Vor einigen Jahren versuchte man noch, die Gesamtzahl der Fake News zu erfassen. Heute beschränken sich glaubwürdige Daten meist auf bestimmte Kategorien, Kommunikationskanäle oder Märkte. Laut der dem britischen Innenministerium zugeordneten Accelerated Capability Environment (ACE) werden im Jahr 2025 über 8 Millionen Deep Fakes veröffentlicht werden. Beeindruckend ist dabei nicht nur die Zahl an sich, sondern auch die Steigerung: Zwei Jahre zuvor waren es „nur” etwa 500.000.Und wie sieht es mit gesprochenen oder geschriebenen Fake News aus? Die lassen sich wohl kaum zählen. Denn neben den ursprünglich erstellten Falschinformationen gibt es auch zahllose Kommentare dazu, Reaktionen auf Kommentare, Zusammenfassungen usw. Manchmal stammen diese von ahnungslosen, gutgläubigen Nutzer:innen, manchmal von Leuten, die angeheuert wurden, um Fake News zu streuen – und immer öfter nicht von „jemandem”, sondern von „etwas”: von der künstlichen Intelligenz, die darauf programmiert ist, Fake News zu erstellen, zu verbreiten oder zu kommentieren. Die Themen solcher Desinformationswellen reichen von Wahlen über geopolitische Konflikte bis hin zu Spannungen zwischen gesellschaftlichen Gruppen. Dabei geht es nicht mehr nur um kurzfristige finanzielle Gewinne, sondern um politische Einflussnahme, die Erzeugung von Angst, Polarisierung oder die Unterstützung einer Sache, einer Meinung oder sogar eines Staates.
Wie reagieren wir darauf?
Das Bewusstsein für die Existenz von Fake News wächst, wenn auch nicht immer im gleichen Maß wie das Verständnis für ihre Gefahren. Laut einer Studie des Reuters Institute for the Study of Journalism aus dem Jahr 2025 machen sich rund 60 % der Bevölkerung Gedanken darüber, ob die Informationen, die sie im Internet finden, wahr oder falsch sind.
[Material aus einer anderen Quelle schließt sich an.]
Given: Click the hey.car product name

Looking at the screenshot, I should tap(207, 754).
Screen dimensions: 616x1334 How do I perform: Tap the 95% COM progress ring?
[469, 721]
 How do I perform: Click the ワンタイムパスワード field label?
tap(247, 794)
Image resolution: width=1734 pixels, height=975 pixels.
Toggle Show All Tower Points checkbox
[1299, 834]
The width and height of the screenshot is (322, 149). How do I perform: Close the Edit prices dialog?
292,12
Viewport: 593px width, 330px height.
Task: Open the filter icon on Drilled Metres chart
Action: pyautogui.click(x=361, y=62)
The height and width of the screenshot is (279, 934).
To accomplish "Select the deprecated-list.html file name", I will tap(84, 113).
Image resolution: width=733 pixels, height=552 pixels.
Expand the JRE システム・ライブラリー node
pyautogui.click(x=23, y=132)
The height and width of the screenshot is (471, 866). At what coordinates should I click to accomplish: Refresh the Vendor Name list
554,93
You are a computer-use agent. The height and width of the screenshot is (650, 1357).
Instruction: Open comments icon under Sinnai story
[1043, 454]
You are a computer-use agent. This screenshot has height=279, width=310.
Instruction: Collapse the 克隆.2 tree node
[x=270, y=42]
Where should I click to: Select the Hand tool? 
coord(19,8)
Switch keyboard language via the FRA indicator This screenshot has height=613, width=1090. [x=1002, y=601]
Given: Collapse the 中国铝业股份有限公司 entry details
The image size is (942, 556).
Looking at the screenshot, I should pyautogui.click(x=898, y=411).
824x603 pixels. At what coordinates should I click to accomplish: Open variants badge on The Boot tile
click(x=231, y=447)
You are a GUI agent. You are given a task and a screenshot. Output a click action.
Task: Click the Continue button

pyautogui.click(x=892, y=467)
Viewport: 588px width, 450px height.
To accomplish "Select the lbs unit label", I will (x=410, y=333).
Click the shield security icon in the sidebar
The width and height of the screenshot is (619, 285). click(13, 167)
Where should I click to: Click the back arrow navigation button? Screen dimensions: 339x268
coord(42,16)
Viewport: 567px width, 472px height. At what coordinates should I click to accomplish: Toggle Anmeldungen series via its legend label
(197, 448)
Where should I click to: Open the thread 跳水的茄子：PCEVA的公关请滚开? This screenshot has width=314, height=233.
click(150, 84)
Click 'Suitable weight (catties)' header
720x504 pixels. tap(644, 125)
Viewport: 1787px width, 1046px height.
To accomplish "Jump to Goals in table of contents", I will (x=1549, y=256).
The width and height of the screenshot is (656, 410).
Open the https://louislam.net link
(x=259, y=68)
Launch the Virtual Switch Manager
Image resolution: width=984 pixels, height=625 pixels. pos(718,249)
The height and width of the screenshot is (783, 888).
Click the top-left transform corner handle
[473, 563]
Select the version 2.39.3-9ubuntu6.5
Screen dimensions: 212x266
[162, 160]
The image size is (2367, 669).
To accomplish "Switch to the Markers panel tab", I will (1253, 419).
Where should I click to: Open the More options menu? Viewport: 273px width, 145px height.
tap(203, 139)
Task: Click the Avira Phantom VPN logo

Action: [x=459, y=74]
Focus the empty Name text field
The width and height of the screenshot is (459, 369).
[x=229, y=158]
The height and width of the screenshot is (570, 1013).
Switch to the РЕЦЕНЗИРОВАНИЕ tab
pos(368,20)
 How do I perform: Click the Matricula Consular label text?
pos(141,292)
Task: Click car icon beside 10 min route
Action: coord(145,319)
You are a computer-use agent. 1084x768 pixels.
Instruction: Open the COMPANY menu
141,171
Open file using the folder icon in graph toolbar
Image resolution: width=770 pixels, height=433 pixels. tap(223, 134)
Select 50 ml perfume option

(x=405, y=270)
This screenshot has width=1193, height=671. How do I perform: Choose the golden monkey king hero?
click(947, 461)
Interessant ist dabei die regionale Verteilung: In Afrika liegt dieser Wert bei 73 %, in den USA bei 68 %, in Europa jedoch nur bei 54 %.Das heißt: Fast die Hälfte der Menschen macht sich keine Gedanken über Fake News! Warum das so ist, wissen wir nicht genau. Was wir jedoch wissen: Die Macher von Fake News geben sich Mühe, ihre Inhalte glaubwürdig erscheinen zu lassen. Sie wissen genau, was Menschen beeinflusst. Sie wissen, welche Formulierungen oder Elemente es uns leichter machen, manipulierten oder komplett erfundenen Informationen zu glauben, und unser Vertrauen zu gewinnen. Dieses Wissen nutzen sie gezielt aus.
Lesen Sie die nächsten Beiträge unserer Serie und erfahren Sie, warum wir an Fake News glauben und wie kritisches Denken sowie der sogenannte CRAAP-Test uns helfen können, Desinformationen zu erkennen. So schützen wir uns vor kleinen wie großen Folgen – angefangen mit der Verspottung im Freundeskreis, wenn wir erfundenen Unsinn weitererzählen, bis hin zu ernsthaften finanziellen, gesundheitlichen oder weltanschaulichen Konsequenzen.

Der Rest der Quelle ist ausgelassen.